• **Supplied information**:

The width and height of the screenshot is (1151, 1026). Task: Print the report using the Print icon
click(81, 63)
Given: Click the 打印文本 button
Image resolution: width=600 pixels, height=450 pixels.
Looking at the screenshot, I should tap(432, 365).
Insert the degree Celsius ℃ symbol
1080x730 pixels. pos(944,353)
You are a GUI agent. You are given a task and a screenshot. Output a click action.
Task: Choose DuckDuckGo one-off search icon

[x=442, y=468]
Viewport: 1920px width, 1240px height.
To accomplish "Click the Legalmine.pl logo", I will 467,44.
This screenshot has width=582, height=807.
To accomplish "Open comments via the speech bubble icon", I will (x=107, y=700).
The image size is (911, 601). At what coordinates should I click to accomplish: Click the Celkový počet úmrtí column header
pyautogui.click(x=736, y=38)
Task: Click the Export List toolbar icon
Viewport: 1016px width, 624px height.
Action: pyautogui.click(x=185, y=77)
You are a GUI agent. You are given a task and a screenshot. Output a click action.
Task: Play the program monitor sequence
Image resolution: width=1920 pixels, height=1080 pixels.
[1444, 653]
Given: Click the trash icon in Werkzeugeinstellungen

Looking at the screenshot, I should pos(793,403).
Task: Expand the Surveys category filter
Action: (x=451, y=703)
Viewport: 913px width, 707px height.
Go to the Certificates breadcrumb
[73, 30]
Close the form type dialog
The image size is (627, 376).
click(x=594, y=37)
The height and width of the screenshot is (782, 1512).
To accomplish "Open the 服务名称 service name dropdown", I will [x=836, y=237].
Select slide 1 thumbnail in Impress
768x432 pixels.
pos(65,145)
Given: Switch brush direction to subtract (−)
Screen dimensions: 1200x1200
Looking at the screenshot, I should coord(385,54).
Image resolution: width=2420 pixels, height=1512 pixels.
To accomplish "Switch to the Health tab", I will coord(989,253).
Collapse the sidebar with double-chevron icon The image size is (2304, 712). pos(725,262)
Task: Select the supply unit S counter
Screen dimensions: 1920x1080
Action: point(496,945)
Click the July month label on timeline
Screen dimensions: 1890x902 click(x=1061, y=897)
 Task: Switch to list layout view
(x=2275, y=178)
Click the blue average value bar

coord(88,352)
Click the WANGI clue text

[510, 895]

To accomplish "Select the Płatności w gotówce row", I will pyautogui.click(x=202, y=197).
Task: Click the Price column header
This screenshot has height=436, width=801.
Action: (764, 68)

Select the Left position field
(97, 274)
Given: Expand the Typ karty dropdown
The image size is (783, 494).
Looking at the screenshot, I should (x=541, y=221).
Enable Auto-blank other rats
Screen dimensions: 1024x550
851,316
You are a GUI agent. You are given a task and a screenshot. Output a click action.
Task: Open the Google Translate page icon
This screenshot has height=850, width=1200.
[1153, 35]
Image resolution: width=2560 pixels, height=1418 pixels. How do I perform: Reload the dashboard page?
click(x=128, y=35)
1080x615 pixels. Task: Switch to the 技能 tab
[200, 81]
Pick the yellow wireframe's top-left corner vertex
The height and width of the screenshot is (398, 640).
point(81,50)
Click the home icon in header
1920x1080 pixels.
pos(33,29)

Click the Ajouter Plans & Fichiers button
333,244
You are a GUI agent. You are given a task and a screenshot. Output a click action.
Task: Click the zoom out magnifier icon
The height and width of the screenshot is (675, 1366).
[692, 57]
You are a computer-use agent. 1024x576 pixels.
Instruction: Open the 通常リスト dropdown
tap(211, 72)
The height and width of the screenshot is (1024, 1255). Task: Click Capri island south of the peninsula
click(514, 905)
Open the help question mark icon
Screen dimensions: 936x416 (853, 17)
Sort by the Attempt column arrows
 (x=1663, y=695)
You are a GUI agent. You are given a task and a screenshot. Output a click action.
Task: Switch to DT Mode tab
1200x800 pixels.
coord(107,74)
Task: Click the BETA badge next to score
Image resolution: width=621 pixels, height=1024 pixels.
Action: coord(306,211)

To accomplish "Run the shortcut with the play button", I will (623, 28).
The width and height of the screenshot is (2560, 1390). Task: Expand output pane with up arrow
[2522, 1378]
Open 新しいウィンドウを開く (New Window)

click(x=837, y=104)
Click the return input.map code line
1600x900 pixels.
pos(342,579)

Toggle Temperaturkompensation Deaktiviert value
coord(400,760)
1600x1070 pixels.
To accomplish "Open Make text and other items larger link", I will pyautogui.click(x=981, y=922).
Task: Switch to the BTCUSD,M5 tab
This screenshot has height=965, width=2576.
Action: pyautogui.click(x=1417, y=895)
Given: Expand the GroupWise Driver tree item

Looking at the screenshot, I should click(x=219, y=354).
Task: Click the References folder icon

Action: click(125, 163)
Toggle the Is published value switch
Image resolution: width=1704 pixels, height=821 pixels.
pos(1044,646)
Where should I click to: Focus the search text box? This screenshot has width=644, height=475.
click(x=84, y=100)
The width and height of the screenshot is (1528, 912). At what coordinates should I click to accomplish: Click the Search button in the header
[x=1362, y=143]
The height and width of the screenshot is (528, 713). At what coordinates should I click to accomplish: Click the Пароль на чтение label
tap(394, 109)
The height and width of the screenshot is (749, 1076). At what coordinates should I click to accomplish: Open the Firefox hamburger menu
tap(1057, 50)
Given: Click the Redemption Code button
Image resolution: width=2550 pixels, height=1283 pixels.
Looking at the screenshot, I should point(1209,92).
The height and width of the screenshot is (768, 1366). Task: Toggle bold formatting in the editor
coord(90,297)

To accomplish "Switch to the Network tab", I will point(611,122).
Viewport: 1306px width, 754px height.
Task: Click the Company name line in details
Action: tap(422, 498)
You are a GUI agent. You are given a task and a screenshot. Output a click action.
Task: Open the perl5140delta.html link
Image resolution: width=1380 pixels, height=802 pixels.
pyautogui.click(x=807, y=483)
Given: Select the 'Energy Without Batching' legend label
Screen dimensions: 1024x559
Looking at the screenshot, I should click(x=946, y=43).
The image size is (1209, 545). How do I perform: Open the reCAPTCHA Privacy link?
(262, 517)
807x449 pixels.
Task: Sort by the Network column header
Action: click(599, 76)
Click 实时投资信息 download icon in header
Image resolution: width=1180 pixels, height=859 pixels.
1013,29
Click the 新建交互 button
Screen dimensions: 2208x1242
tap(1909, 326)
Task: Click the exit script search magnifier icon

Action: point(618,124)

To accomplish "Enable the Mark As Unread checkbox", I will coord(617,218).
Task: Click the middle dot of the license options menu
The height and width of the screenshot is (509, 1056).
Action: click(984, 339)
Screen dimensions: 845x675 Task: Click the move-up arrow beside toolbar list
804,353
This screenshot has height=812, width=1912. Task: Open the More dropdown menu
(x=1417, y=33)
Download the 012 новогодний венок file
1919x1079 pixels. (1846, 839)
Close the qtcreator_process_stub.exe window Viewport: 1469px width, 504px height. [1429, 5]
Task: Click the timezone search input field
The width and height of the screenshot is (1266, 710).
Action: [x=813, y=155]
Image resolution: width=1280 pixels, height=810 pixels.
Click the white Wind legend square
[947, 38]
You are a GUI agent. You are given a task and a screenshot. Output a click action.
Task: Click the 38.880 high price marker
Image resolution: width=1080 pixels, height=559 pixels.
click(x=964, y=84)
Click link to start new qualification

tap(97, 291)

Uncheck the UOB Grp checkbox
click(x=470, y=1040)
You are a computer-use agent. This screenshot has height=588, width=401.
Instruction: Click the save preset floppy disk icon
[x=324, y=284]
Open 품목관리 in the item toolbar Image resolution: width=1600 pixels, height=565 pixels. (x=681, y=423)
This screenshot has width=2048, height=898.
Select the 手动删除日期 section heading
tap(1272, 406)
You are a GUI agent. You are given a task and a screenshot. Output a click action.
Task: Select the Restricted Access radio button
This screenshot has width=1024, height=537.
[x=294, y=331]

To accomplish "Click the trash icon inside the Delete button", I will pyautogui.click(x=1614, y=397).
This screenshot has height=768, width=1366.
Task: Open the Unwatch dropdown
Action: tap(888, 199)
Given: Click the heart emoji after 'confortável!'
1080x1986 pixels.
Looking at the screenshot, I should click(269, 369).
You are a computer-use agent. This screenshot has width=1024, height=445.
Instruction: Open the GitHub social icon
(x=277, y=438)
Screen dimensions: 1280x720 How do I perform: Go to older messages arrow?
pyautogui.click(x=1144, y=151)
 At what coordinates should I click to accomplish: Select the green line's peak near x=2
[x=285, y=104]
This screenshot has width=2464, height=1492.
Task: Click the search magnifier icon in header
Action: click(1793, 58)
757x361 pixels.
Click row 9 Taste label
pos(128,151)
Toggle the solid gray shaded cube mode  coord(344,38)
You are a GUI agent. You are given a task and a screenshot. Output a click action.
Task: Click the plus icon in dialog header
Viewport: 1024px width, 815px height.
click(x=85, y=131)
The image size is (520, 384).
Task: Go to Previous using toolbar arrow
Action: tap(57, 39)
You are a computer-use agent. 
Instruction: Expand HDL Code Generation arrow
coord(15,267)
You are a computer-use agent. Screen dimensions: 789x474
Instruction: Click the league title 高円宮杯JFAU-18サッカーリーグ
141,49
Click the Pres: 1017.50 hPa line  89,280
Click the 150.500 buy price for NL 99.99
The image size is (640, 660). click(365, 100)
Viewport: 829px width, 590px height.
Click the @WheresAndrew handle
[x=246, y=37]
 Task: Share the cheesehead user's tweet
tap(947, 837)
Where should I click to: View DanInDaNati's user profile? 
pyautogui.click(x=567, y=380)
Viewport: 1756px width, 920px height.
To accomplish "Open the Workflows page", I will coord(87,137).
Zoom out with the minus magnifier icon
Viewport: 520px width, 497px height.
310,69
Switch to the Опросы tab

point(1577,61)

• **Aim of the exercise**: Set down the listing above, unchanged, from the line with "Open the help question mark icon" up to and including the line with "tap(394, 109)".

• **Answer for the task**:
Open the help question mark icon
Screen dimensions: 936x416 (853, 17)
Sort by the Attempt column arrows
 (x=1663, y=695)
You are a GUI agent. You are given a task and a screenshot. Output a click action.
Task: Switch to DT Mode tab
1200x800 pixels.
coord(107,74)
Task: Click the BETA badge next to score
Image resolution: width=621 pixels, height=1024 pixels.
Action: coord(306,211)

To accomplish "Run the shortcut with the play button", I will (623, 28).
The width and height of the screenshot is (2560, 1390). Task: Expand output pane with up arrow
[2522, 1378]
Open 新しいウィンドウを開く (New Window)

click(x=837, y=104)
Click the return input.map code line
1600x900 pixels.
pos(342,579)

Toggle Temperaturkompensation Deaktiviert value
coord(400,760)
1600x1070 pixels.
To accomplish "Open Make text and other items larger link", I will pyautogui.click(x=981, y=922).
Task: Switch to the BTCUSD,M5 tab
This screenshot has height=965, width=2576.
Action: pyautogui.click(x=1417, y=895)
Given: Expand the GroupWise Driver tree item

Looking at the screenshot, I should click(x=219, y=354).
Task: Click the References folder icon

Action: click(125, 163)
Toggle the Is published value switch
Image resolution: width=1704 pixels, height=821 pixels.
pos(1044,646)
Where should I click to: Focus the search text box? This screenshot has width=644, height=475.
click(x=84, y=100)
The width and height of the screenshot is (1528, 912). At what coordinates should I click to accomplish: Click the Search button in the header
[x=1362, y=143]
The height and width of the screenshot is (528, 713). At what coordinates should I click to accomplish: Click the Пароль на чтение label
tap(394, 109)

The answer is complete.